Stored items
◆ ◆ ◆ ◆ ◆ ◆ ◆
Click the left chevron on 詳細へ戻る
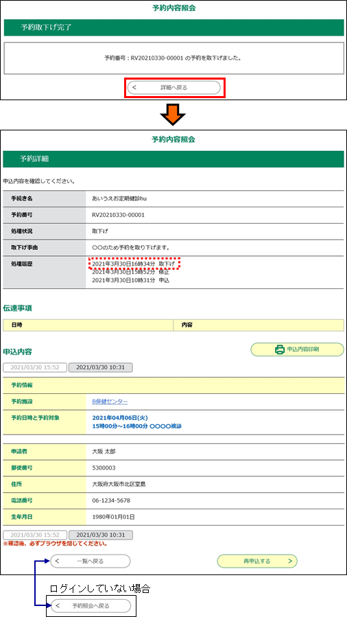click(x=135, y=88)
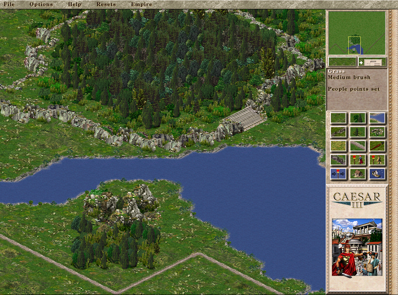Open the Empire menu

(141, 4)

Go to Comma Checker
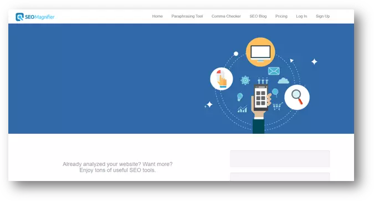click(x=226, y=16)
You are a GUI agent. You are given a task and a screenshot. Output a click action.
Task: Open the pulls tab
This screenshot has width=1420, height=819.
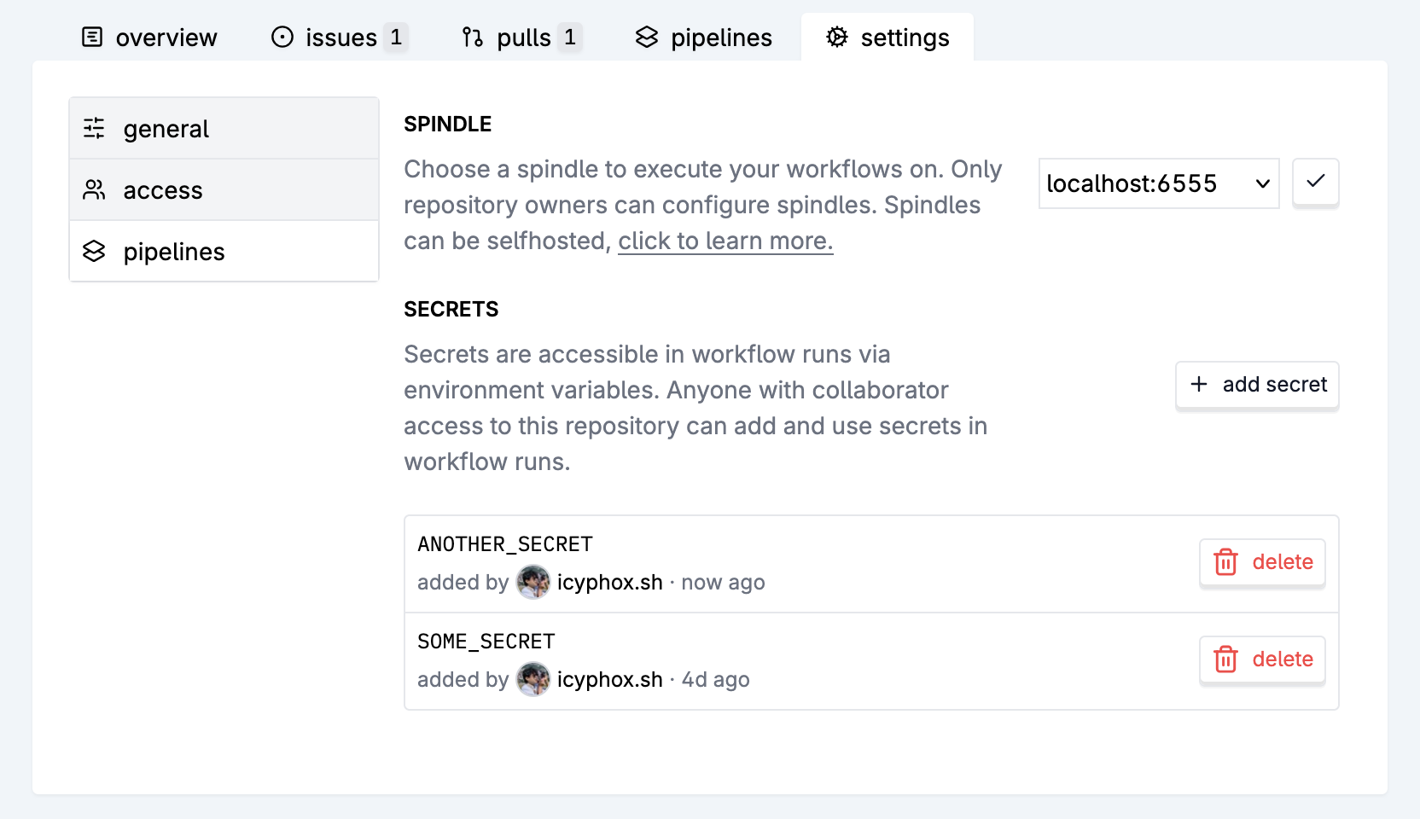[521, 38]
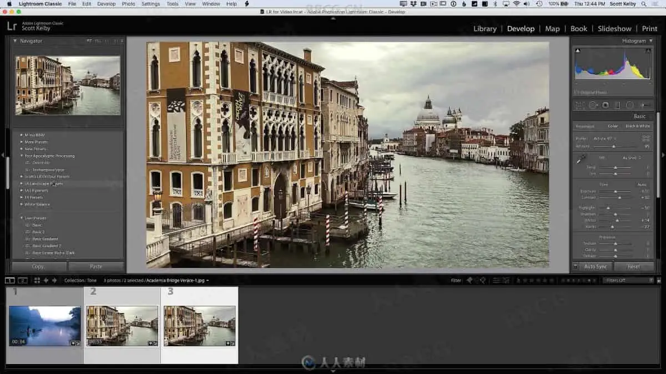
Task: Switch to the Library module
Action: click(x=485, y=29)
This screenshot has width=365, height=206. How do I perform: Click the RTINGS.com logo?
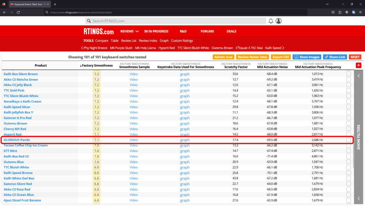click(99, 31)
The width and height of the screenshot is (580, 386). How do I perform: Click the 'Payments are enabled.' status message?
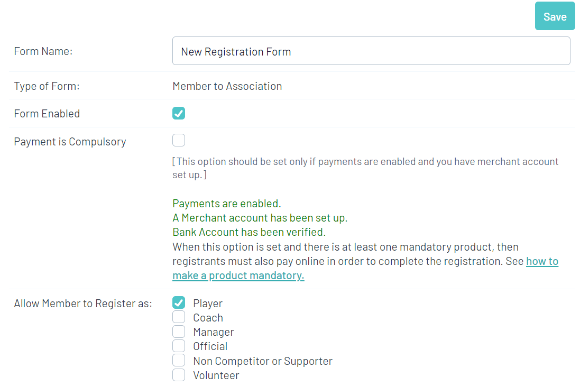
◆ ◆ ◆ ◆ ◆ ◆ ◆
Nothing but the records themselves, exact and complete, should be returned; leave the pictures out.

Click the left chevron on 詳細へ戻る
click(x=135, y=88)
Open the Empire menu

(141, 4)

Go to Comma Checker
click(x=226, y=16)
You are a GUI agent. You are given a task and a screenshot. Output a click action.
Task: Open the pulls tab
This screenshot has width=1420, height=819.
[521, 38]
Task: Switch to the Library module
Action: click(x=485, y=29)
This screenshot has width=365, height=206. How do I perform: Click the RTINGS.com logo?
click(99, 31)
The width and height of the screenshot is (580, 386). How do I perform: Click the 'Payments are enabled.' status message?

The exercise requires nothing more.